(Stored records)
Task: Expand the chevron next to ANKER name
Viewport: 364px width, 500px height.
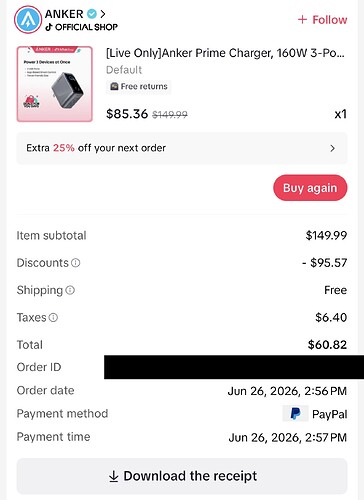Action: pos(103,14)
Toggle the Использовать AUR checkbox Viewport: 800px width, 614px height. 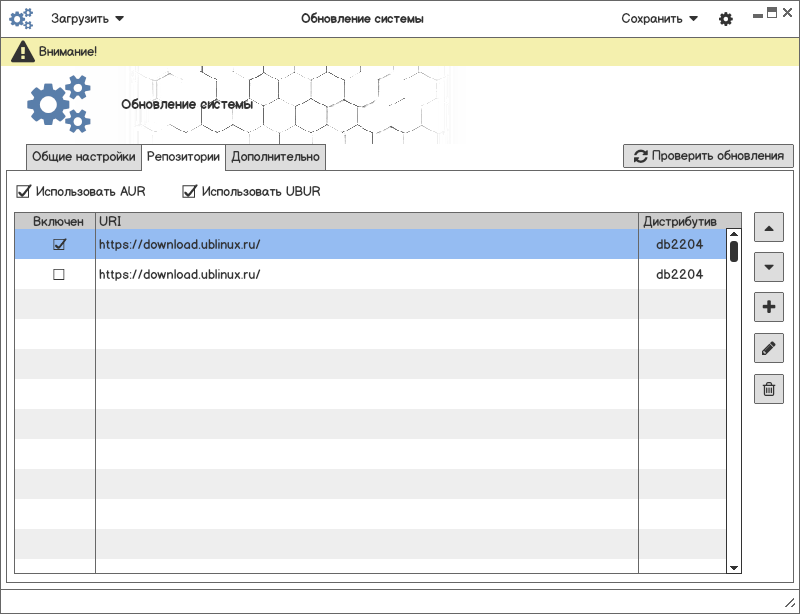[x=23, y=191]
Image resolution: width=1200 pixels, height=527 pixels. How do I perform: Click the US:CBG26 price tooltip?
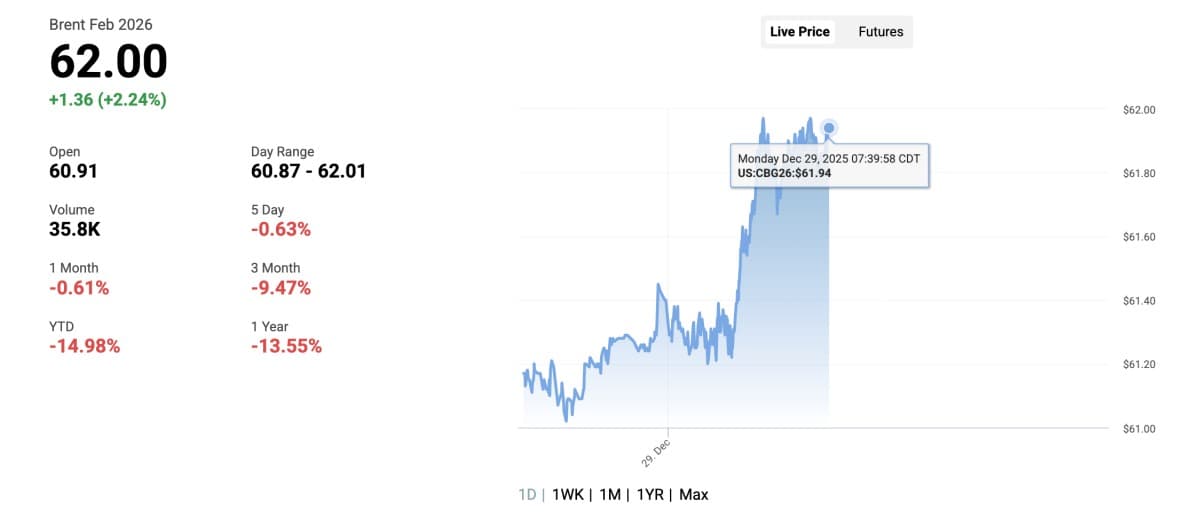829,166
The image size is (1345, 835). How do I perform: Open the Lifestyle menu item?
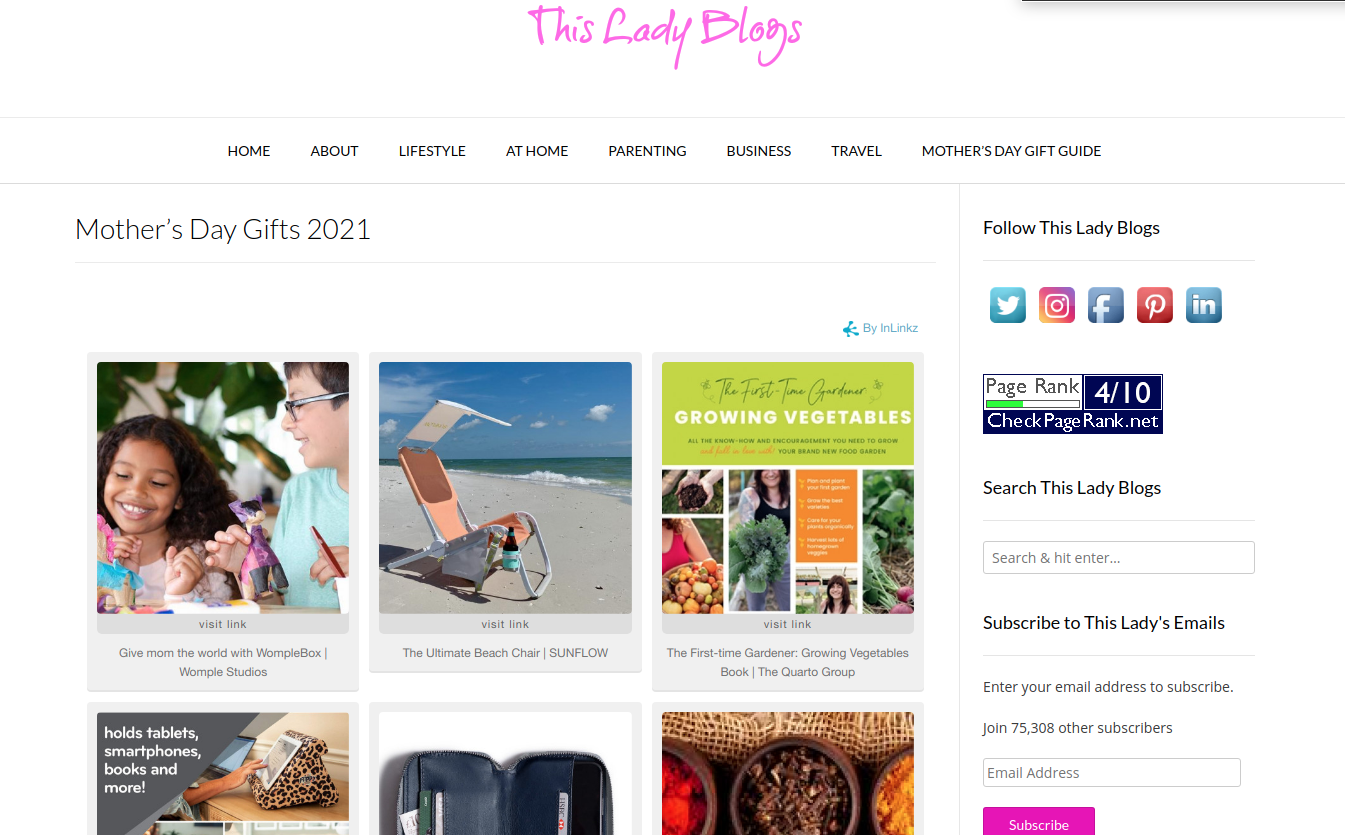(432, 151)
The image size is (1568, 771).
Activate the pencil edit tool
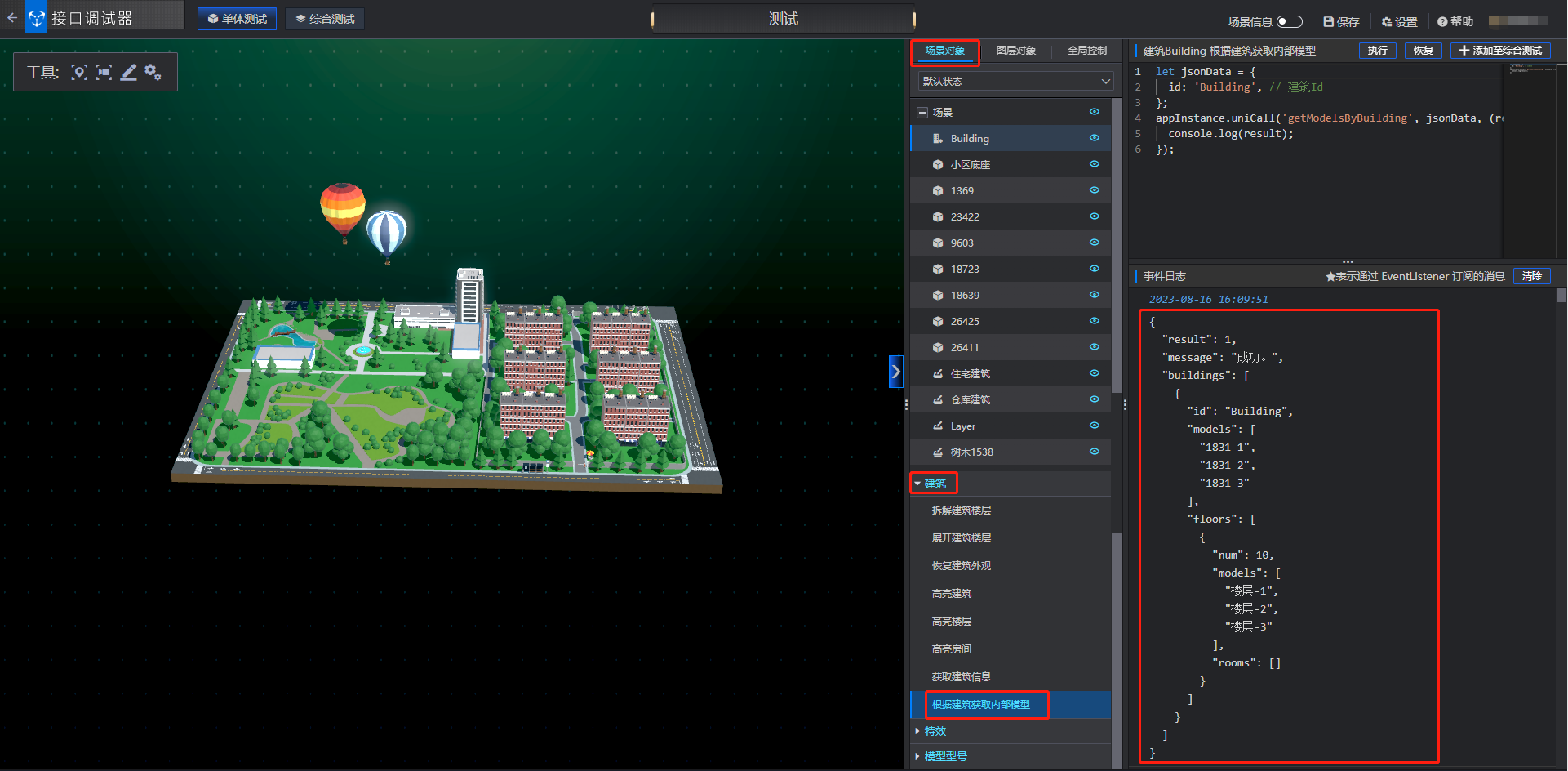pos(129,73)
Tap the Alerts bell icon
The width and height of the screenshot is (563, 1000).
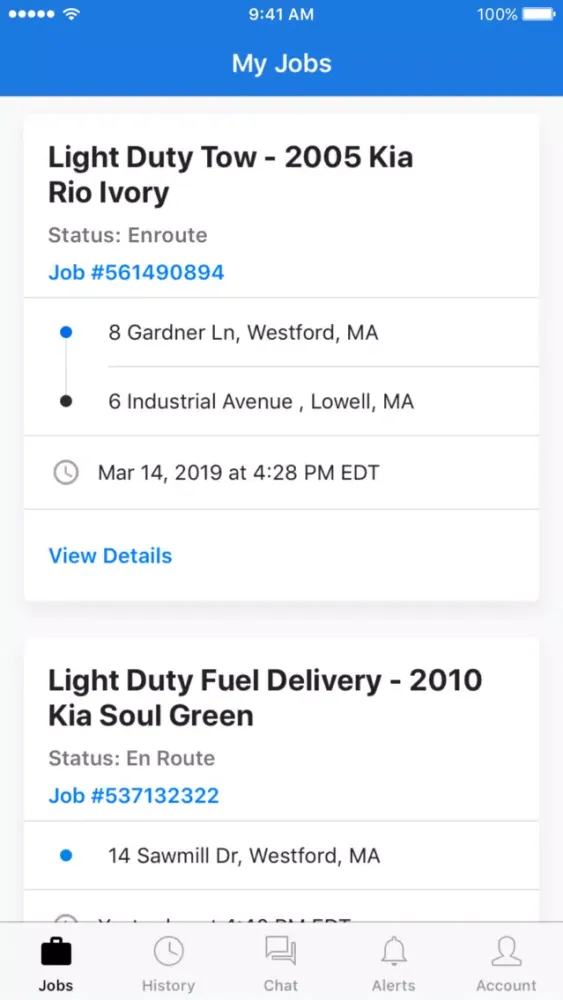pyautogui.click(x=393, y=952)
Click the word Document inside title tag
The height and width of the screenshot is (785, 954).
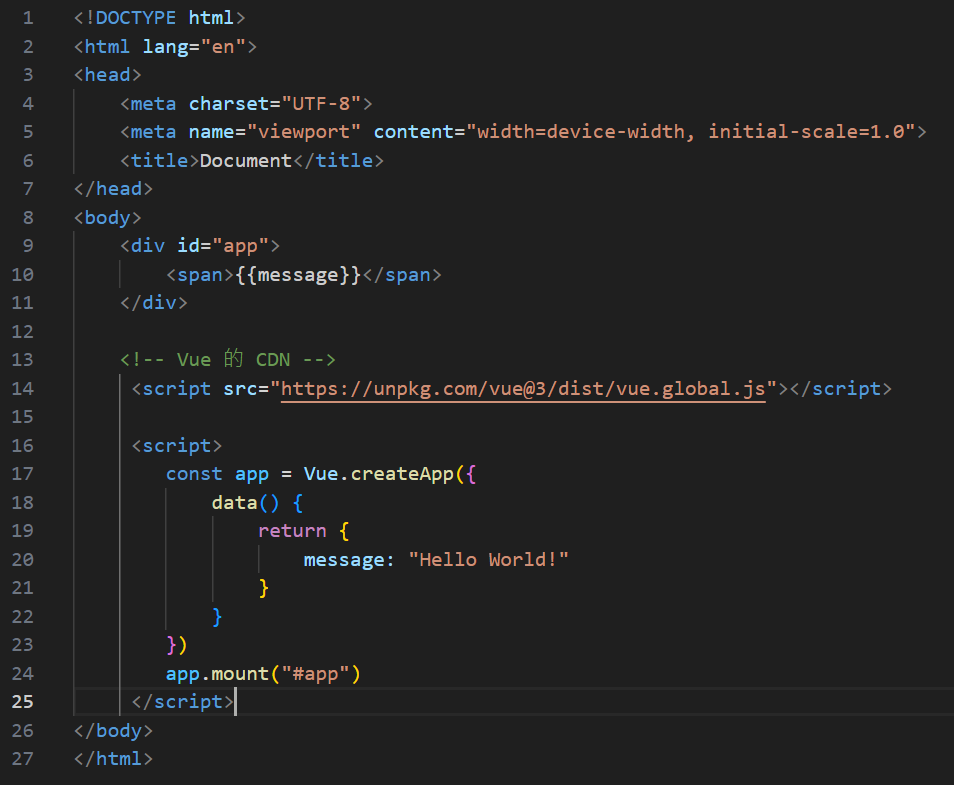pos(246,161)
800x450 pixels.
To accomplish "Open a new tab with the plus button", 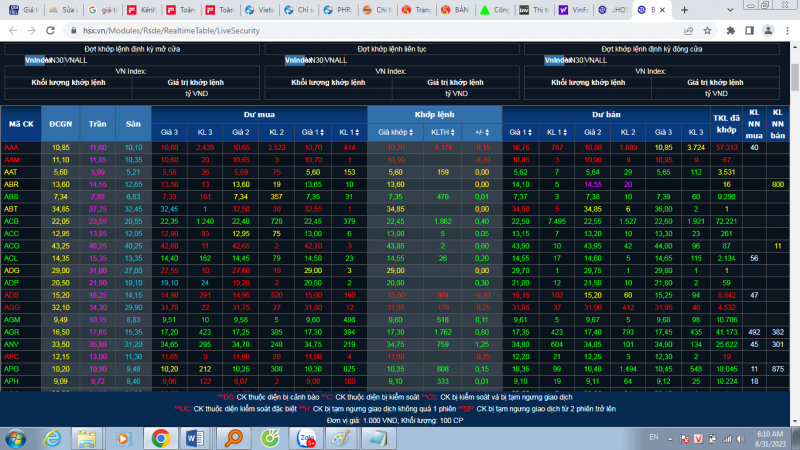I will (682, 9).
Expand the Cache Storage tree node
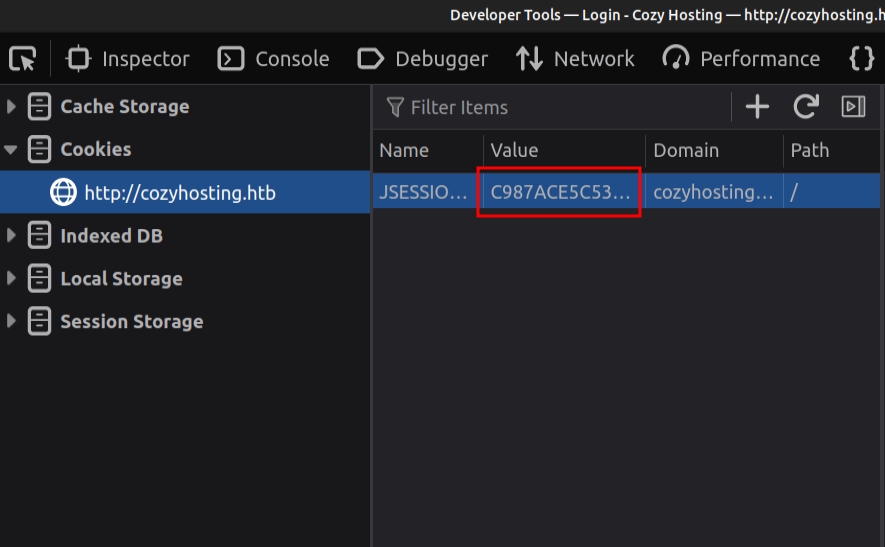885x547 pixels. click(12, 107)
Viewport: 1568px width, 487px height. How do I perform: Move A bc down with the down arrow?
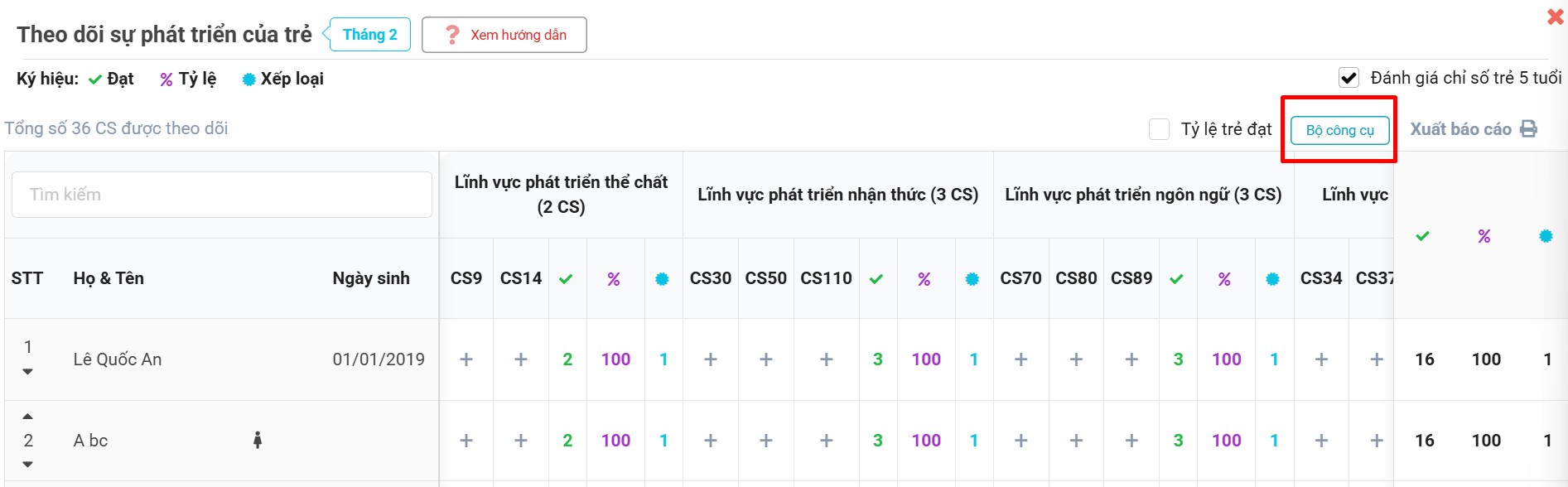tap(28, 465)
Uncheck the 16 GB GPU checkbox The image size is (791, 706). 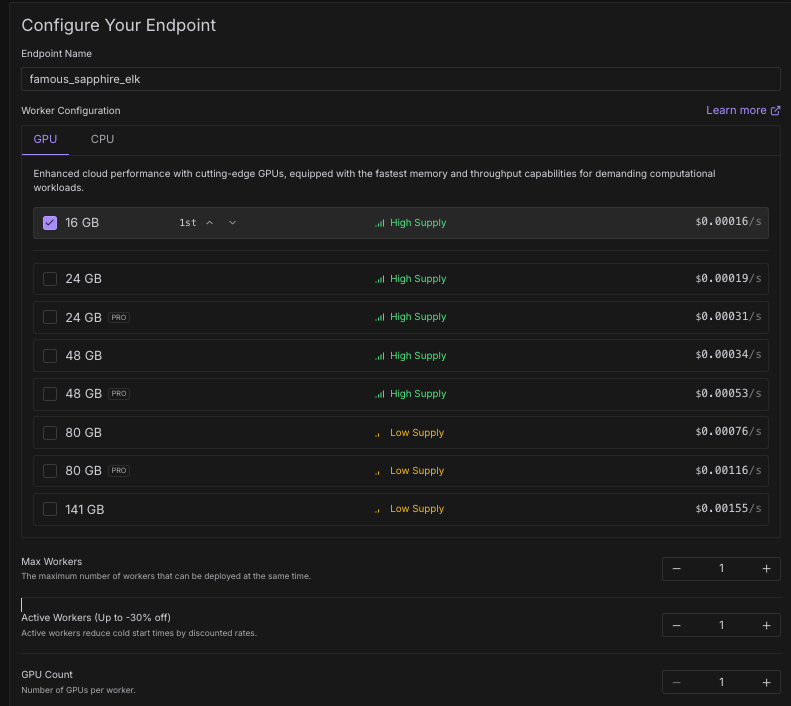pyautogui.click(x=50, y=223)
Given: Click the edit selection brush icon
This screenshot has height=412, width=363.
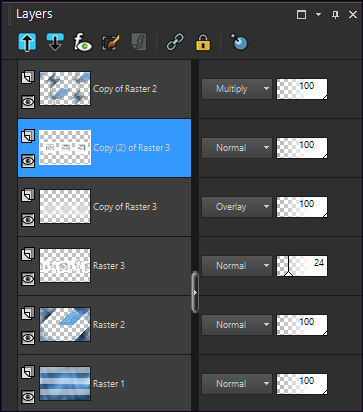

WHAT THIS TASK INVOLVES :: Working through the records, find each line containing the word "icon" and copy it.

EXERCISE OUTPUT ::
Tap the Alerts bell icon
Given: Click the edit selection brush icon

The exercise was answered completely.